The company Chairman then was still the long serving and very elderly
Thomas Bridges Simpson who was understandably proud of the work he had done for
the company and what had been achieved.
The October 1875
shareholders’ meeting was clearly unusual in that the meeting was packed. Simpson
asked for the share register and the list of those present to make sure all of
them were shareholders. He said that strangers
should be required to leave the room before a vote was taken. #
We must assume that the resolution was to be
one condemning George Livesey. when the
registers were examined it turned out that most of the incomers ware workers from
the Old Kent Road works all holding one
and two shares and ask all entitled to vote. Simpson was very angry “the
meeting is packed – there are parcels of our workmen who will do whatever our Secretary
tells them – I do not know who brought them here – our Secretary I suppose”. George replied “I thought, sir, that you had
withdrawn your charge of my having packed the meeting. Had I really had done so
I would have done it twice over.” Simpson replied “you did it before” which must mean the meeting three years
previously from which Livesey had emerged with an increased salary. He went on to defend his evidence giving to
the Select Committee “I took very independent action before Parliament and I
can tell you I was actuated with the single idea of benefiting the company.”[39]
It is ironic that the
first instance of share ownership by Old Kent Road workers was so that Livesey
could pack company meetings. This was
just the start.
COMPANY AMALGAMATIONS
– HOW GEORGE AND SOUTH MET. TOOK THE LEAD
George Livesey was
also involved in another aspect of government policy towards gas companies in
the 19th century. This was to implement company amalgamations.
The structure of the
London gas industry has been described above. Government thought on the structure
for the industry not only covered the sliding scale and gas pricing but also on
economies of scale. Some of the older gasworks were very small and
sited in the inner city where pollution and danger from fire were very real
issues. It was thought that more efficiently produced gas would be cheaper gas
The lessons of the
Chartered Company’s Beckton Works were seen as crucial. Their three original works were all built
before 1815 and landlocked in the inner city – with no river or canal access
for coal deliveries. The company had
expanded and grown but were unable to enlarge these sites. They were also under
pressure from various ‘consumer groups’ to become lower prices. The eventual,
and sensible, solution was to build a large out of town works on a down river site
ever since known as ‘Beckton’ –after the Chartered's Governor was responsible
the policy, Simon Adams Beck. This enormous
works is usually described – like Livesey’s East Greenwich – as the ‘largest in
the world’. Government was impressed and
the issue had been taken up as early as 1857 by Mr. Cardwell in his Select
Committee Report. He recommended an
amalgamation of the inner city gas companies in order to reduce expenditure and
better serve consumers.
The first wave of
amalgamations took place in North London – in which Livesey was not involved. By the late 1870s the area north of the Thames
had been reduced to two companies – the greatly expanded Chartered with their
head office in Westminster and the Commercial - a small company which operated
in riverside inner east London.
The gas industry in South
London was also in involved in the push to form larger companies and when
Thomas Livesey died in 1871 George had been involved in discussions on a
takeover of South Met by the Phoenix. In
South London the Phoenix was the large company with four works, which was
expected to take over the very much smaller South Met. All of these amalgamations involved bids and
subsequent discussions on the complex arrangements of company finance. They
then had to be submitted to the Board of Trade and passed through a Parliamentary
process.
When George Livesey took
over management at South Met they seemed likely to be swallowed up by another larger
Company. The largest company in inner South
London was Phoenix and the smallest was Surrey Consumers. Also, in a more ambivalent position of being
in both south and north London was the London Company.
South Met had been
approached in early 1871 by the smaller Rotherhithe based Surrey Consumers
Company with the offer of a merger which they had turned down.[40]
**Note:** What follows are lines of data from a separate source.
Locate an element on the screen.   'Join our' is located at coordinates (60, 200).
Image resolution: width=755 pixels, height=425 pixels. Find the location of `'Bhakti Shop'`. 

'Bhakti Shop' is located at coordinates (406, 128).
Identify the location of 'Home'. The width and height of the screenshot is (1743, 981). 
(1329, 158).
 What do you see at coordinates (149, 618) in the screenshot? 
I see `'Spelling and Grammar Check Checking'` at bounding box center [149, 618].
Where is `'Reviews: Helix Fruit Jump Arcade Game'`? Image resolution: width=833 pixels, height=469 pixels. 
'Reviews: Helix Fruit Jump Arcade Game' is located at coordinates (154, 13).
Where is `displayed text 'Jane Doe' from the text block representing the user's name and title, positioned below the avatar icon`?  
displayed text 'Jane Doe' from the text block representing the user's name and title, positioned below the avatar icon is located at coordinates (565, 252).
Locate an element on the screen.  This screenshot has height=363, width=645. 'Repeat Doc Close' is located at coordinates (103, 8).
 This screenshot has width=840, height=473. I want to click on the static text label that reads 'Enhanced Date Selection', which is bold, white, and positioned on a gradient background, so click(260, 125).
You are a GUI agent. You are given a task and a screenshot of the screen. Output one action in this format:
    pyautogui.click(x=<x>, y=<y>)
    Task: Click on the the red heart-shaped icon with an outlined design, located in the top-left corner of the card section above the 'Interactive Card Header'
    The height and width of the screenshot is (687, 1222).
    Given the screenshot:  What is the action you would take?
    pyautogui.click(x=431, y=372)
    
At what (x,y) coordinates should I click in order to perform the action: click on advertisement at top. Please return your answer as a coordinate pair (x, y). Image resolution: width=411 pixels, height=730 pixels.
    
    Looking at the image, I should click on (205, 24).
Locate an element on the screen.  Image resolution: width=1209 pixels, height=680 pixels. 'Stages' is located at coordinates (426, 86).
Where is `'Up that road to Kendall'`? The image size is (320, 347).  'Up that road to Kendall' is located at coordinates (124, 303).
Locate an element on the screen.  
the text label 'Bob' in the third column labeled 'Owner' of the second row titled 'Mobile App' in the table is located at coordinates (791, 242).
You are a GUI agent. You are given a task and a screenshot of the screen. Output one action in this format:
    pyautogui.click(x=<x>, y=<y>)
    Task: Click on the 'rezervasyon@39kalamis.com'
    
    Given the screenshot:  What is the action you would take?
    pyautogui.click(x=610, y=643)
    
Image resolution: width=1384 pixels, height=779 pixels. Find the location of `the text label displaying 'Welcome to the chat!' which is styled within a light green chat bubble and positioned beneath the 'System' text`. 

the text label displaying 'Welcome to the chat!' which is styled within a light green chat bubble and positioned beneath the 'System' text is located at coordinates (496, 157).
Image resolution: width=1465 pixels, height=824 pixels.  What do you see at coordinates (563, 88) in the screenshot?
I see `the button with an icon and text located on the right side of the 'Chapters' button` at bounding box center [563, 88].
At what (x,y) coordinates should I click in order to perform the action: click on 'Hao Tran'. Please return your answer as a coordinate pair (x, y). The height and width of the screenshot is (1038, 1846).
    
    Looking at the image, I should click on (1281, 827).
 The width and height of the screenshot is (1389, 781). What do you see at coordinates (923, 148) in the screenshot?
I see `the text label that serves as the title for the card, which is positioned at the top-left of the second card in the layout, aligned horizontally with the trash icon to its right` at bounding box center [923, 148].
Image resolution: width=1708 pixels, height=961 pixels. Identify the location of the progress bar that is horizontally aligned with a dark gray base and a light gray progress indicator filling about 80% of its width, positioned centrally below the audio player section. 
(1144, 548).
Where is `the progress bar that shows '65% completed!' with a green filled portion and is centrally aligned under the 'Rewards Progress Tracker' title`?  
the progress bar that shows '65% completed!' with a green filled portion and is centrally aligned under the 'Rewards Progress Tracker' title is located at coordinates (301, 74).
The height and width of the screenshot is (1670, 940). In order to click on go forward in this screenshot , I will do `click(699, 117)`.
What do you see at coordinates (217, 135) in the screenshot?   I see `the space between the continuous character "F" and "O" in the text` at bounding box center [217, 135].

Negotiations with the larger Phoenix
Company had continued but there had been numerous hold ups – South Met director
John Ewart had died, then it was the conference season, then Thomas Livesey
died, shareholders were doubtful, and then the local authorities objected on
grounds of possible price rises.
By 1875 a general
amalgamation of all gas companies was being discussed. The South Met. Board however
passed a resolution to ’at all costs to maintain the independence of the
company’. [41] In
November the Chartered made an offer to takeover all three South London
companies. All refused.
Meanwhile South Met went
ahead with a new parliamentary bill passed in 1876. Crucially it gave them
powers to take over other gas companies – as the predator rather than a victim.
As soon as their new Act
was passed Livesey called a meeting with Phoenix and Surrey Consumers to
discuss a merger. Surrey Consumers were then
in discussion with the Chartered and they were so frightened by the approach
from South Met. that their engineer went straight off to Horseferry Road to see
the directors of the Chartered. He called them out of a meeting and demanded an
immediate resolution to take them over. Next he went straight to the Old Kent
Road and suggested to Livesey that South Met. too might like to be taken over
by Chartered. Livesey’s said he would ask his Board.
What South Met Board
thought was quite clear. They should
proceed with discussions in South London saying that they should ‘break up the
coalition operating against us and exclude the Chartered Gas Company from
obtaining a footing in the district south of the river’.[42]
Chartered Company
prepared packages of amalgamation with all the South London companies but they
appear however to have been frightened off by the low prices which South Met
charged for gas. They offered to take
over the other south London companies in an attempt to isolate Livesey. What Chartered did not know was that Livesey
was continuing in discussions with Phoenix.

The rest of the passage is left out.